Task prompt
Update the items from the start through the line containing "tap(27, 412)", inclusive, by replacing "checkbox" with "check box". Reproduce those lines with nothing else changed.
** START OF Record extracts **
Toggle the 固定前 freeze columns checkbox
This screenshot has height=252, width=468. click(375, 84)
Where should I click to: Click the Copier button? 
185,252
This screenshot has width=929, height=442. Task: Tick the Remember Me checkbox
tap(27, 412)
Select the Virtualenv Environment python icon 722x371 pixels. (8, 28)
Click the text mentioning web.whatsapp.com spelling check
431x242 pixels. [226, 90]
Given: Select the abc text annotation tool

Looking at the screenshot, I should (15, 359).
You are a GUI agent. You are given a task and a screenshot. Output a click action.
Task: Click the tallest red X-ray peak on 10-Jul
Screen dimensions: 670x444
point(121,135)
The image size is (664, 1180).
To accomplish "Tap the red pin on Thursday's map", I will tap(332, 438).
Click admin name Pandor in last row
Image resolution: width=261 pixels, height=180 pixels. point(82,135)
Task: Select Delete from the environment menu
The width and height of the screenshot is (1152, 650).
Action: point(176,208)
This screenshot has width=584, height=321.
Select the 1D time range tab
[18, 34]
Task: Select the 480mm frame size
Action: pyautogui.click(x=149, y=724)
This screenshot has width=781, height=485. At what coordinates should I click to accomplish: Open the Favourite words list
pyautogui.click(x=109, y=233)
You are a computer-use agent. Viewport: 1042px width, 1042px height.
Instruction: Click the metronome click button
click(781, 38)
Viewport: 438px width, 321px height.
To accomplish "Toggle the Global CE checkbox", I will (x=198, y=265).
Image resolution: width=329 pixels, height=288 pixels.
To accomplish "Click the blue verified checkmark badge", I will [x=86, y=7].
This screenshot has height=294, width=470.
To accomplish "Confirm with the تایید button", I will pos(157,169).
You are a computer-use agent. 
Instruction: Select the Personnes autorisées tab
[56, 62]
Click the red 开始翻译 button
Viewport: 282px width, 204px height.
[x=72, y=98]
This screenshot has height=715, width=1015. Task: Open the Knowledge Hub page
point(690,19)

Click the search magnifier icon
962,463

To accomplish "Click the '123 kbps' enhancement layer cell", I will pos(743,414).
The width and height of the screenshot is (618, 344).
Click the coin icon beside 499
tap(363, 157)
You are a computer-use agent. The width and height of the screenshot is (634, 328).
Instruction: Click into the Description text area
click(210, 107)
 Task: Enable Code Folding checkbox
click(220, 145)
** END OF Record extracts **
Task result
Toggle the 固定前 freeze columns check box
This screenshot has height=252, width=468. click(375, 84)
Where should I click to: Click the Copier button? 
185,252
This screenshot has width=929, height=442. Task: Tick the Remember Me check box
tap(27, 412)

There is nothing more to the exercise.